A tree is a special type of graph that has a root node, and every node in the graph is connected by edges. It’s a directed acyclic graph with a single root node and no cycles. A tree is a special type of graph that has a root node, and every node in the graph is connected by edges. It’s a directed acyclic graph with a single root node and no cycles. ### Biprartite Graph

A bipartite graph is a graph whose vertices can be divided into two independent sets, U and V, such that every edge (u, v) either connects a vertex from U to V or a vertex from V to U. In other words, for every edge (u, v), either u belongs to U and v to V, or u belongs to V and v to U. We can also say that there is no edge that connects vertices of same set. #### Examples of Bipartite Graphs

• Authors-to-Papers (they authored)

• Actors-to-Movies (they appeared in)

• Users-to-Movies (they rated)

• Recipes-to-Ingredients (they contain)

• Author collaboration networks

• Movie co-rating networks

#### Projections of Bipartite Graphs ### Homogeneous graph

Homogeneous graph consists of one type of nodes and edges, and heterogeneous graph has multiple types of nodes or edges.

An example of a homogeneous graph is an online social network with nodes representing people and edges representing friendship. means we have same node for all types of node and similary all edges are same.

### Heterogeneous graph

Heterogeneous graphs come with different types of information attached to nodes and edges.

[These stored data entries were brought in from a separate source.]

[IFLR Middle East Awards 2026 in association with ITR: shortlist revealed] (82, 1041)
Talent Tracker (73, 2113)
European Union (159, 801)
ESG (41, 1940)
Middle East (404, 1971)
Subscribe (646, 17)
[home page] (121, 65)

Thus, a single node or edge feature tensor cannot hold all node or edge features of the whole graph, due to differences in type and dimensionality.

A graph with two or more types of node and/or two or more types of edge is called heterogeneous. An online social network with edges of different types, say ‘friendship’ and ‘co-worker’, between nodes of ‘person’ type is an example of a heterogeneous ## Node degrees

The degree of a node is the number of edges connected to it. A node with no edges is called an isolated node. A node with only one edge is called a leaf node. ### Degree of a vertex/Node

The degree of a vertex is the number of edges incident to it. In the following figure, the degree of vertex A is 3, the degree of vertex B is 4, and the degree of vertex C is 2. ### In-Degree and Out-Degree of a Vertex/node

In a directed graph, the in-degree of a vertex is the number of edges that are incident to the vertex. The out-degree of a vertex is the number of edges that are incident to the vertex. G = nx.Graph()
G.add_edges_from([('A', 'B'), ('A', 'C'), ('B', 'D'), ('B', 'E'), ('C', 'F'), ('C', 'G')])
print(f"deg(A) = {G.degree['A']}")
DG = nx.DiGraph()
DG.add_edges_from([('A', 'B'), ('A', 'C'), ('B', 'D'), ('B', 'E'), ('C', 'F'), ('C', 'G')])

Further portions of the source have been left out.